*THE TASK*
Reproduce the records precisely. Every line should be included.

Stored records:

· · ·

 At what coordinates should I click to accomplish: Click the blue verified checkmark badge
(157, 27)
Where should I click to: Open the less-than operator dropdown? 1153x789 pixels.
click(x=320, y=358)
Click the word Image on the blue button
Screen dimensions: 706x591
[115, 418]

· · ·

*FINAL ANSWER*
 At what coordinates should I click to accomplish: Click the blue verified checkmark badge
(157, 27)
Where should I click to: Open the less-than operator dropdown? 1153x789 pixels.
click(x=320, y=358)
Click the word Image on the blue button
Screen dimensions: 706x591
[115, 418]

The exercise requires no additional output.